Die Aussage, dass erst ab 6 m/sec einigermassen Energie abzuernten ist, würde ich unterschreiben. Es ist immer noch sehr wenig verglichen mit der Nennleistung der Rotoren. Du kannst bei der Einschaltgeschwindigkeit von 3 m/sec nicht viel ernten, bei der 1 KW Anlage von KD (und jedem anderen vergleichbar großen Darrieus-Läufer) kann das nicht bedeutend mehr als 25-28 Watt sein. Bei 6 m/sec sind es um die 180 Watt, wenn es hoch kommt. Erst bei 13 m/sec hast Du die Leistung von 1250 W, die KD mehr als korrekt angibt.

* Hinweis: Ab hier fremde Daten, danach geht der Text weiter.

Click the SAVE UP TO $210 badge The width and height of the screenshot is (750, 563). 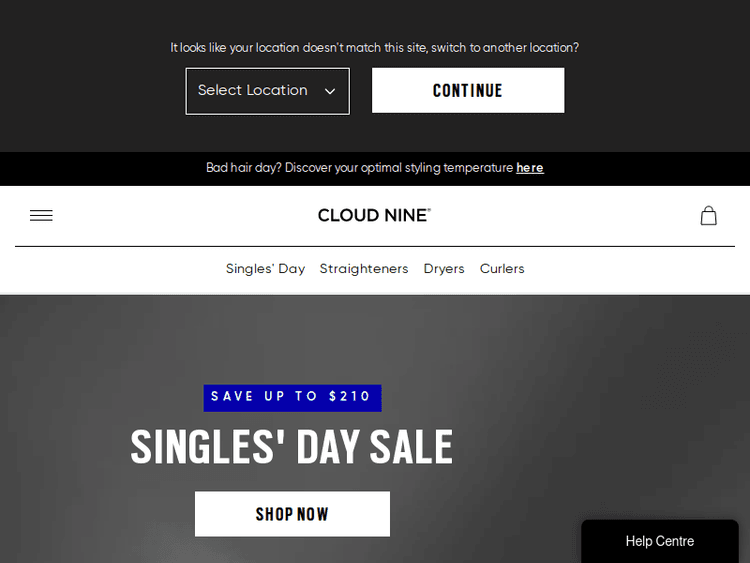[x=292, y=397]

Warum sollte KD etwas so deprimierendes angeben wie die im Wind enthaltene Leistung bei Schwachwind? Man lügt dort nicht, das ist selten in der Marktwirtschaft der Vertikalläufer...
Du kannst Dir aus einer Tabelle von Horst Chrome, die hier irgendwo in den Tiefen des Forums schlummern müßte, die im Wind enthaltene Leistung für 1 qm Fläche, die bei verschiedenen Windgeschwindigkeiten in m/sec und Windstärke nach Beaufort bis Orkan theoretisch drin ist ablesen, dann je nach angenommenem Wirkungsgrad und Größe eines Rotors dazu dessen mögliche Leistung in Watt errechnen.
Ich würde angesichts der unterschiedlichen Standortbedingungen, die nicht nur Windgeschwindigkeit sondern auch Böenverhalten und Turbulenz betreffen auch keine Angaben zur Leistung bei X Windstärke machen wollen. Das kann man bei Messungen im Windkanal tun, aber draussen messen ist ganz anders.
Die VK 58 mit 1250 W bei 13 m/sec hätte dann einen Wirkungsgrad von etwa um die 30%, also niedrig gegriffen und von KD zurückhaltend angegeben.
Die VK 58 hat übrigens eine Abschalt-Geschwindigkeit von 15 m/sec und nicht 13 m/sec. Das trifft nur für das kleine Modell der VK 17 zu, die mit 1 m Rotordurchmesser und den proportional dazu sehr langen Flügeln mit 1,70 m Höhe. Da ist die frühe Abschaltgeschwindigkeit angebracht, wer die Auswirkungen von Fliehkraft bei langen vertikal stehenden Flügeln mit entsprechend Hebelarm unter hohen Drehzahlen kennt, weiß, warum.